At the Delta Flight Museum in Atlanta, a woman gets a COVID-19 shot Feb. 22 at a mass vaccination site, one of four sites located in Georgia. According to an analysis from NPR, Georgia ranks at the bottom among states that have administered the first dose of the coronavirus vaccine.

John Bazemore / Associated PRess

It’s been one year since the first cases of COVID-19 were confirmed in Georgia. 

Since then, more than 15,000 Georgians have died from complications of the virus, and nearly 820,000 cases have been confirmed. 

But one year on, it’s the state’s vaccine distribution progress that has taken center stage because of the vaccines’ crucial role in ending the pandemic. 

According to an analysis from NPR, Georgia ranks at the bottom among states that have administered the first dose of the coronavirus vaccine. The national average is 15.3%, compared to Georgia’s 12.1%. 

“It depends on which metric you’re looking at,” said Cody Hall, director of communications for Gov. Brian Kemp. He pointed out that in terms of second doses administered, Georgia ranks higher. 

According to NPR, Georgia ranks 40th for second doses, with 7%, versus the national average of 7.7%. 

“One of the things we continued to be constrained by is overall supply,” Hall said.

Plus, there are factors causing a “significant lag” between when a vaccine is received and when it is administered, including when the vaccine is shipped, how long it takes to get from the state to providers and how long it takes Georgians to make appointments. 

The state has roughly enough vaccines to inoculate 15% of the population, he said. 

“If you look at the percentage of vaccines administered that we have been shipped, we’re seeing roughly 80%,” Hall said. “So, eight out of 10 vaccines that have been shipped have been administered.”

Hall also highlighted that Georgia is “leading the country” in terms of the number of seniors that have been vaccinated, which stands at nearly 60% of Georgia’s population over 65. 

“When 70% of your deaths to COVID are over the age of 65, making that level of significant progress in that key metric is a good indicator that you’re protecting the most vulnerable, preventing hospitalizations and preventing more deaths,” he said.  

The state surpassed more than 2 million doses given out over the weekend and beginning March 8 will expand vaccine eligibility to new groups of Georgians.
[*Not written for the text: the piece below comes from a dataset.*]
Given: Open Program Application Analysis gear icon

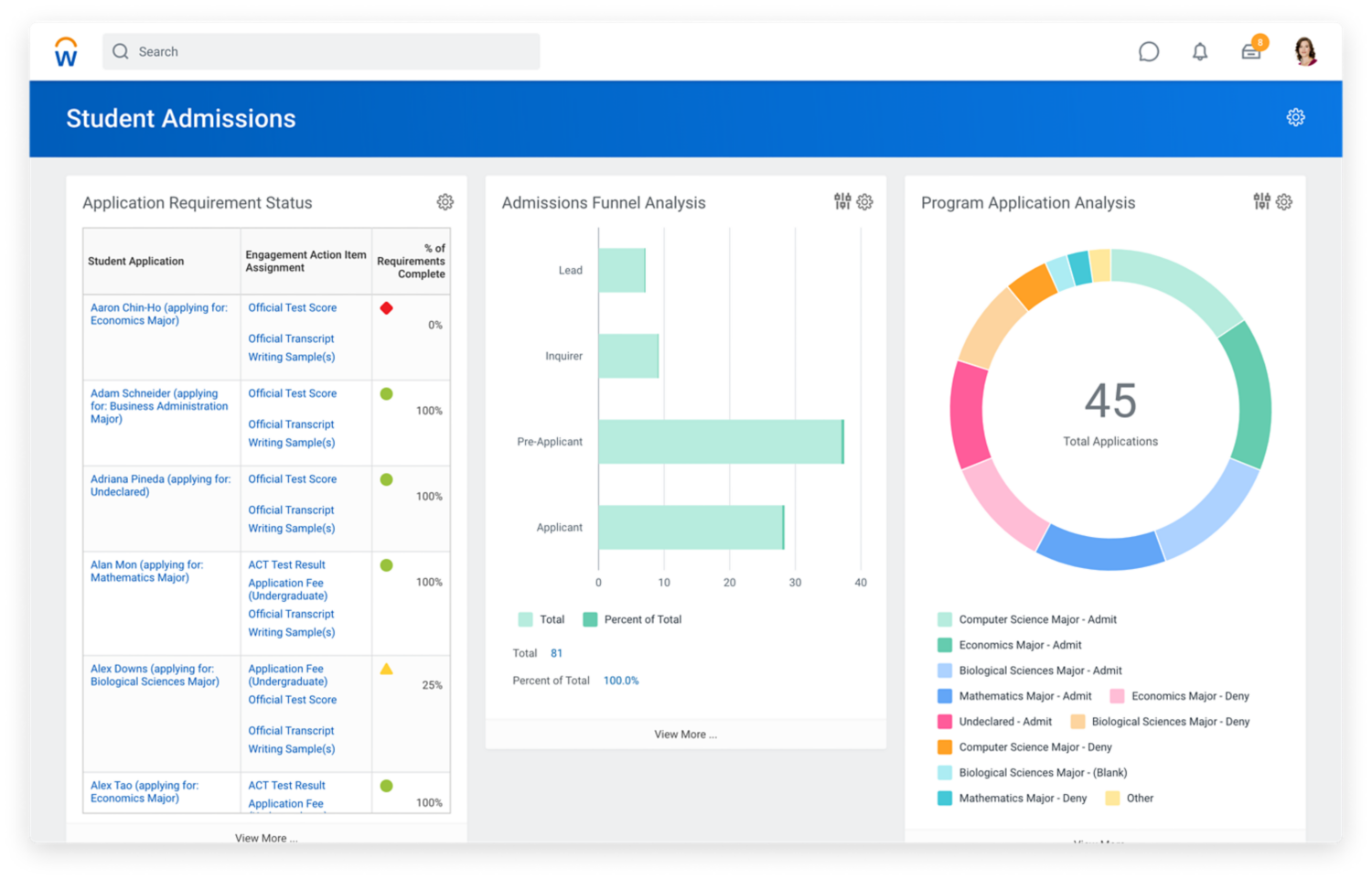Looking at the screenshot, I should point(1284,202).
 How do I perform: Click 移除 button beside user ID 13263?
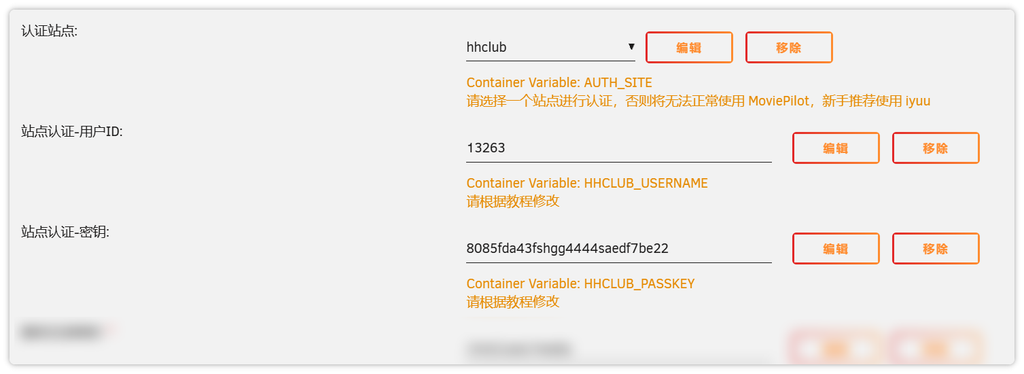tap(936, 148)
They include pre-K through 12th grade teachers and school staff in public and private schools, adults with intellectual and developmental disabilities and their caregivers, as well as parents of children with complex medical conditions.

In a statement over the weekend, Gov. Brian Kemp highlighted that 1 million doses had been administered in 25 days, calling it “significant progress.” 
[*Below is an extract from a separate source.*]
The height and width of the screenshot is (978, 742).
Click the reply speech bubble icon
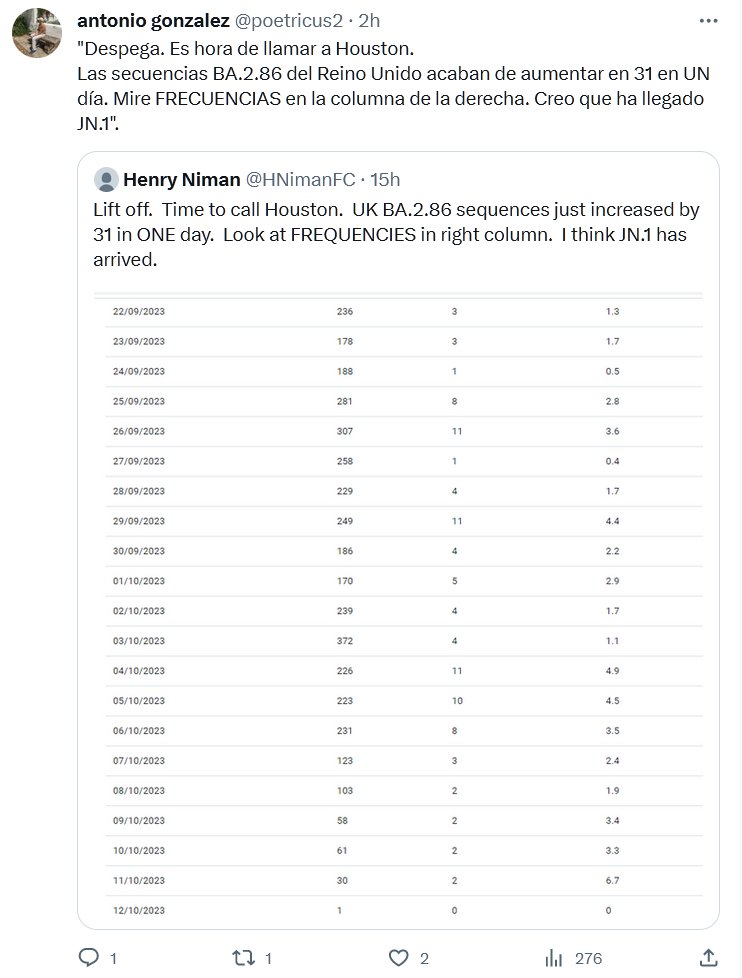click(x=88, y=957)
The state opened four mass vaccination sites a week ago in Hapeville, Macon, Albany and Clarkesville. 

“With the recent approval of the Johnson & Johnson vaccine, and increased dose allocation from both Pfizer and Moderna, the state expects more vaccines will be available in the coming weeks.”

The state expects to receive 83,000 doses of the newly approved Johnson & Johnson vaccine within the week. 

Federal Relief

Many states, including Georgia, are looking to the federal government for help in speeding up vaccine distribution. 

Under the current $1.9 trillion Democratic-led coronavirus relief package, which is expected to be considered by the U.S. Senate this week, Georgia would receive more than $4 billion in direct state aid, plus more than $3.5 billion for local governments and an additional more than $4 billion for pandemic-response efforts in Georgia schools. The grand total of funds appropriated to the state nears $15 billion, according to Sen. Raphael Warnock’s office. 

But Kemp, who is a Republican, has taken issue with the package, known as the American Rescue Plan.

He argues that because the $1.9 trillion proposal uses a funding formula that incorporates states’ unemployment rates, the proposal “rewards lockdown states with high unemployment rates” and punishes states like Georgia, whose unemployment rate lies below the national average. 

Kemp said the proposal hits Georgia “the hardest,” by sending nearly $1.3 billion less to Georgia than the state would have received under other federal formulas. 

Previous relief packages, including the CARES Act from March 2020, administered state aid based solely on population.

Democratic Sen. Warnock of Georgia has strongly defended the plan.

“This robust relief is what Georgians have long needed, but wasn’t possible before — and now the Senate needs to get it over the finish line so we can finally get these federal investments out the door and into the hands of Georgians who’ve waited too long for help,” he said.